Search and discovery across a Sunbird instance requires establishing “equivalence” relationship between taxonomies in multiple languages and topics. This is enabled by creating and leveraging a central/reference taxonomy which is a superset of multiple individual taxonomies (Concept map in case of Diksha).
For each instance of Sunbird, there is a Central/reference taxonomy which is a superset of multiple individual taxonomies (Table of Content - ToC in case of textbooks). Specifically in Diksha usecase, in order to go from one textbook ToC to another, required to forge a weighted “equivalence” relationship between one node in a ToC to a node in another ToC. The two ToCs can belong to different boards, grades, medium, etc. Thus, we call see aligning DTBs as aligning Taxonomies.
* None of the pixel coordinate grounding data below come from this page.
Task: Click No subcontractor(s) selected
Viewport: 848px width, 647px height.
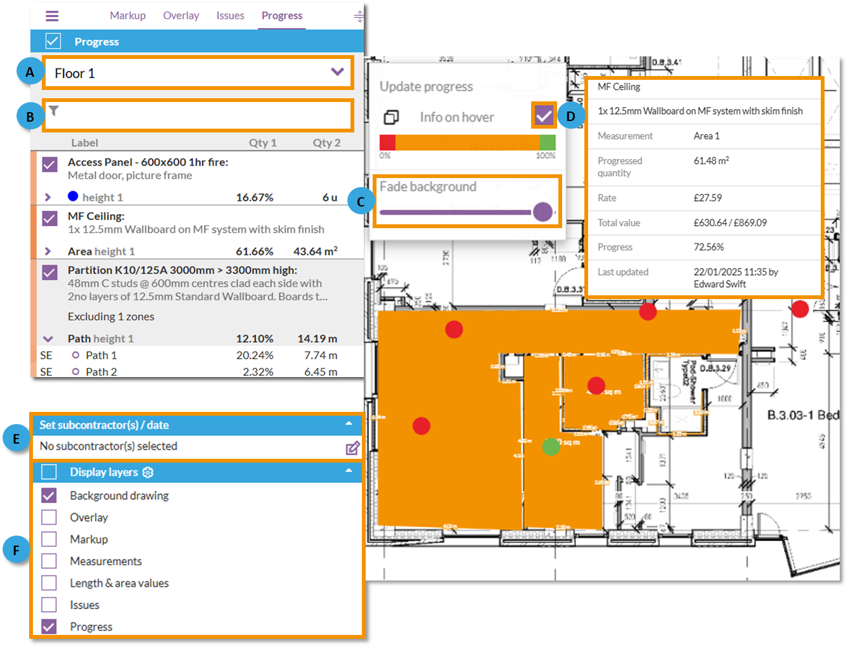Action: point(108,446)
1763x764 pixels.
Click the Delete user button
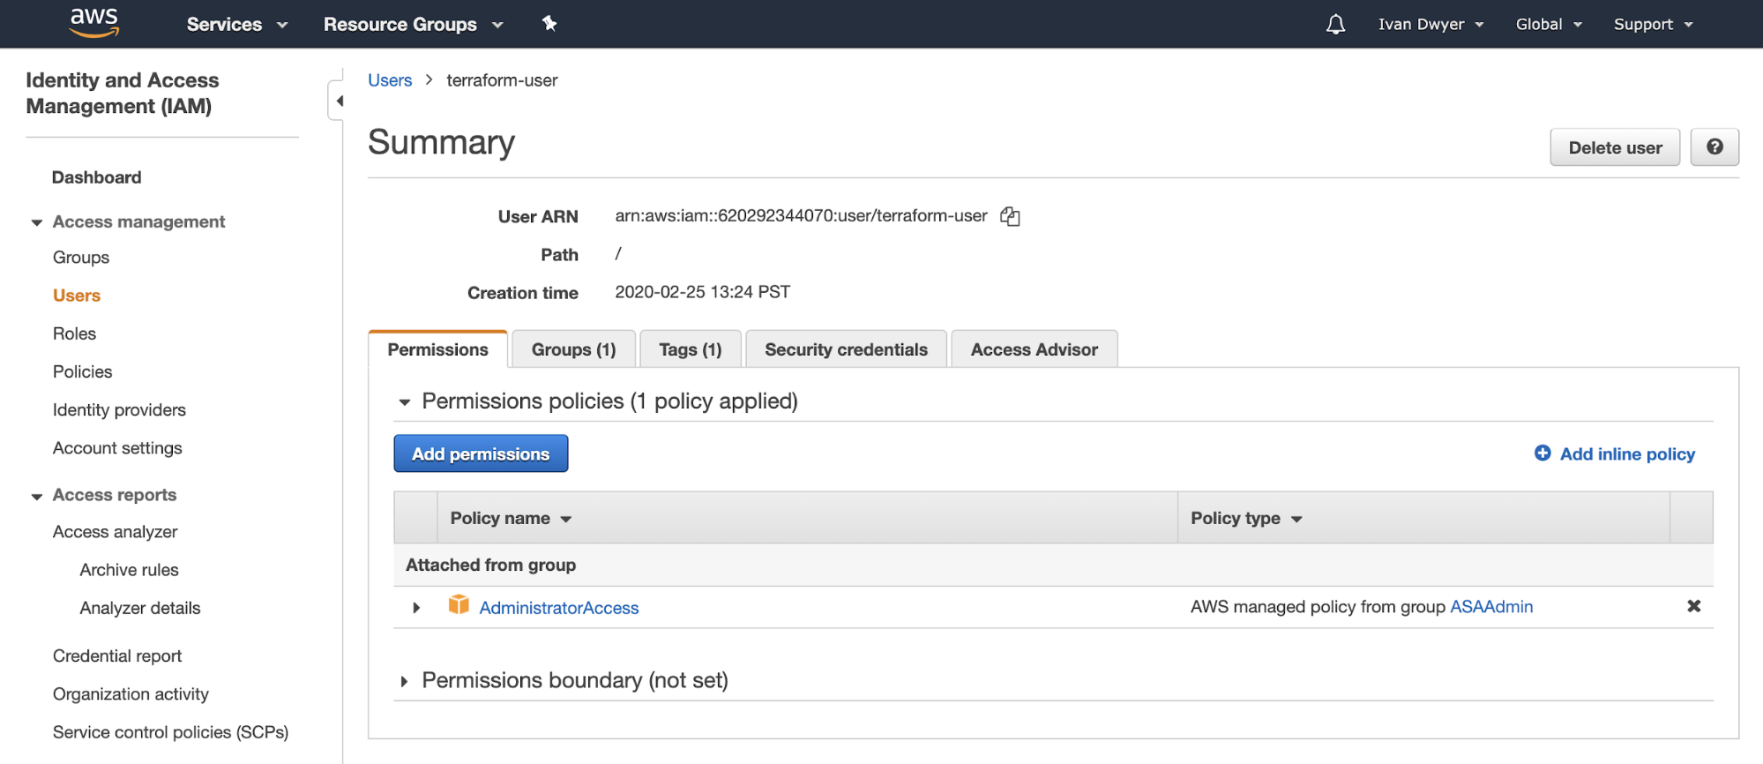(x=1614, y=147)
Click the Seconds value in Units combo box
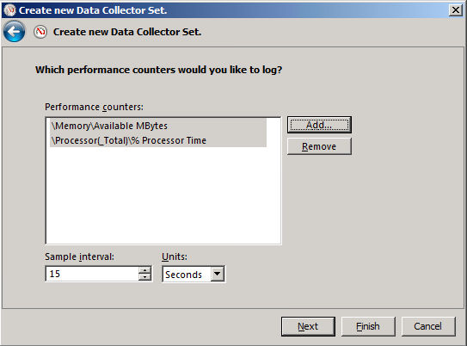Viewport: 467px width, 346px height. 183,275
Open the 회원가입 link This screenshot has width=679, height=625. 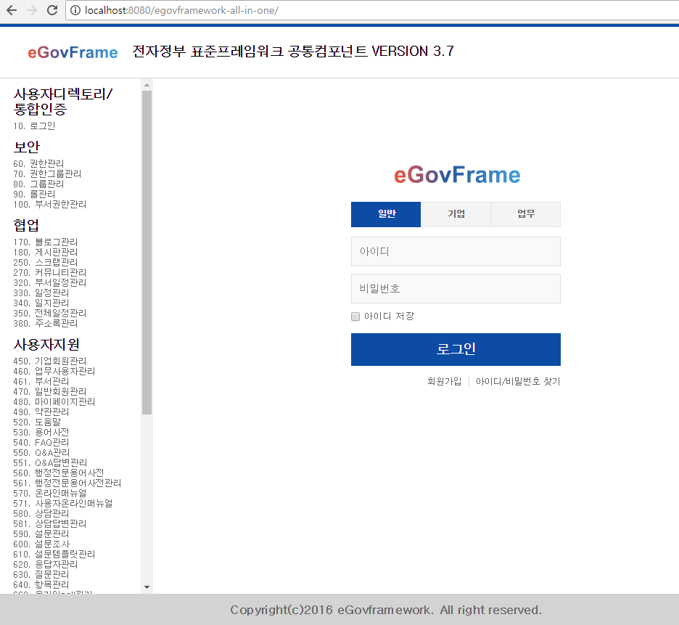[x=444, y=381]
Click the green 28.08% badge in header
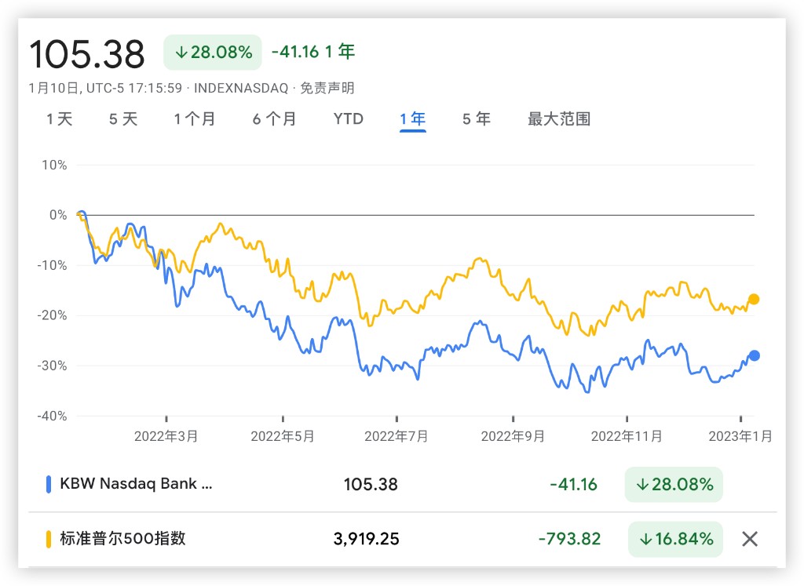 click(x=212, y=53)
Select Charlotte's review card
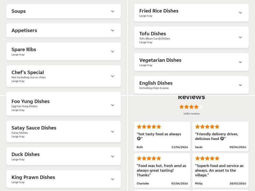Image resolution: width=255 pixels, height=191 pixels. point(162,170)

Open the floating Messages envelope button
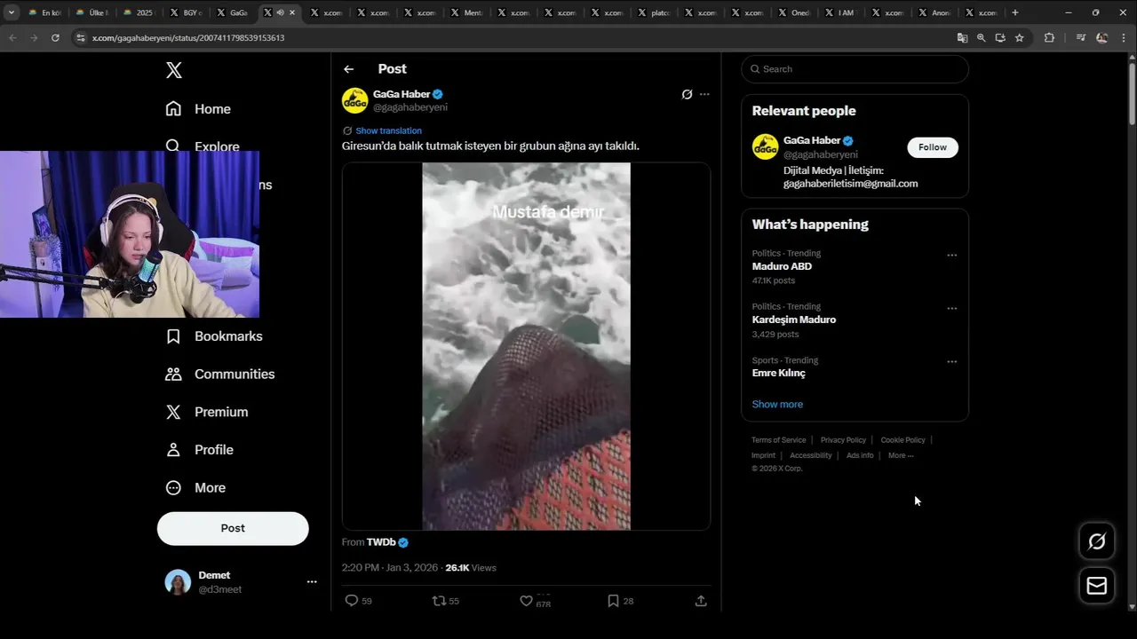(1097, 586)
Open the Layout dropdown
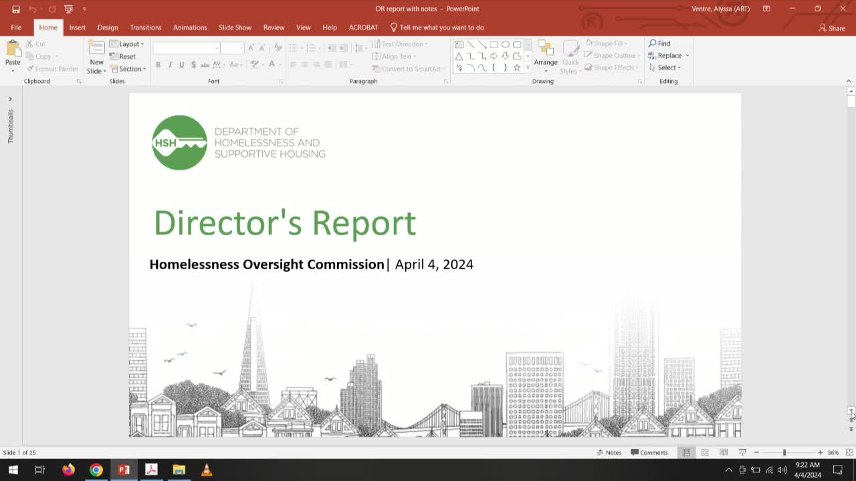This screenshot has width=856, height=481. point(127,44)
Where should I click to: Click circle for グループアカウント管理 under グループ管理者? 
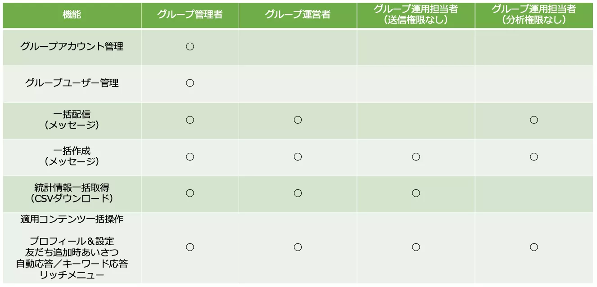pyautogui.click(x=190, y=46)
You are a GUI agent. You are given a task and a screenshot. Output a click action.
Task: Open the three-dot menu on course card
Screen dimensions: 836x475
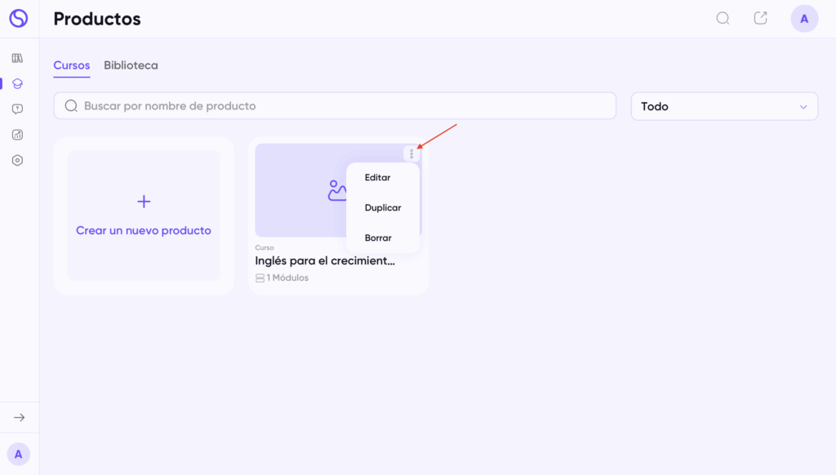pyautogui.click(x=411, y=153)
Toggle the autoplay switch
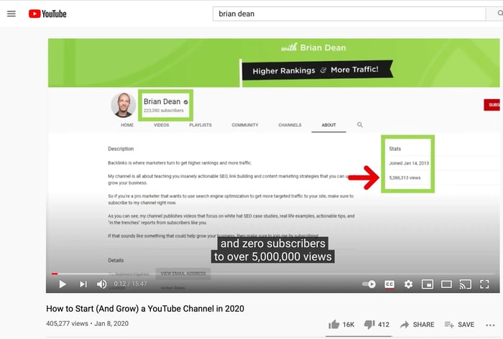This screenshot has width=503, height=339. 369,284
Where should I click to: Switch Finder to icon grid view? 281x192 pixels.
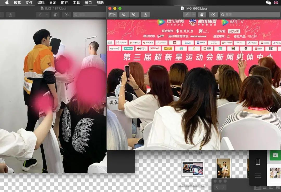click(257, 187)
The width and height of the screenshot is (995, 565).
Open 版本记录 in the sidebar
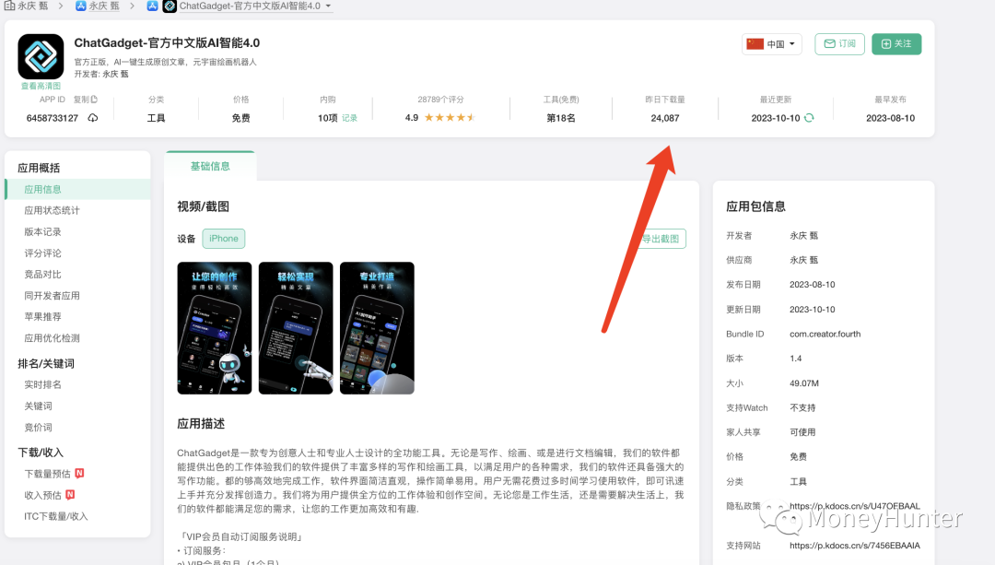tap(43, 231)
The core underlying problem in taxonomy alignment is scoring a set of topics on the basis of similarity to a new topic. Meaning, when a new textbook is added to the database, for each Chapter or Topic, required to find top N similar topics in the existing textbook.
Objective:
Given a textbook Topic (for NCERT textbooks, a Topic is typically 170 sentences), find similarity score between all the other existing topics in DB and pick top N most similar topics. In the first phase, English textbooks are considered and other languages are mapped based on one-to-one correspondence with English medium textbooks of same Subject, Board and Grade.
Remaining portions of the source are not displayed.